Parking requirements for accessory dwelling units are determined by the number of spaces that exist prior to the issuance of a permit for the dwelling. If no spaces exist prior to the permit being issued, one off-street space shall be created for the unit unless the applicant can demonstrate that “adequate on-street parking exists on the block on which the main dwelling is located.” In that case, a new space may not be required. If one or two spaces already exist, all of them must be maintained and if more than two spaces already exist, at least two of them shall be maintained.
For attached accessory dwellings, the gross floor area may not exceed 50 percent of the floor area of the principal structure in which it is located. If the entrance to the accessory dwelling is above the first floor, exterior stairs to that entrance are not permitted on the side of the lot fronting the street. Such stairs may be allowed on the side of a lot facing an alley, at the zoning administrator’s discretion. For detached units, the gross floor area can’t exceed 60 percent of the gross floor area of the primary dwelling, or more than 1,000 square feet in total. In the case of smaller primary dwellings, the accessory unit can be at least 600 square feet in total and “may be smaller at the property owner’s discretion.” The height of a detached accessory dwelling can’t be more than 25 feet or two stories.
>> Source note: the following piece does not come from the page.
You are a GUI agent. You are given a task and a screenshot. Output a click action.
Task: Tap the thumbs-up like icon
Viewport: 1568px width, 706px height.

Throughout the process, there was a fair bit of discussion regarding standards for nonconforming structures – structures that don’t meet the city’s current zoning ordinances in some way, but existed prior to those ordinances being put in place – that the property owner may wish to turn into an accessory dwelling.
The first standard is that the nonconformity of the structure cannot be made worse by turning it into an accessory dwelling and that the maximum square footage of the accessory dwelling can’t “exceed that of the main dwelling.”
One of the primary concerns for members of the Commission was nonconforming structures that are nonconforming in regard to setback requirements. Two standards were drafted for those structures, the first being that exterior doors must be” at least five feet from the property line adjacent to an alley or side street” and “at least 10 feet from the property line in all other cases.” The other is that any bay window encroachments or HVAC/ mechanical units must be at least five feet from the property line, unless on the side of a building that faces an alley.
A public hearing on the ordinance will be held at the Planning Commission’s Oct. 12 meeting. After the hearing, the Commission will either make further amendments to the ordinance based on the public’s feedback or vote on whether to send it to the Lexington City Council as written.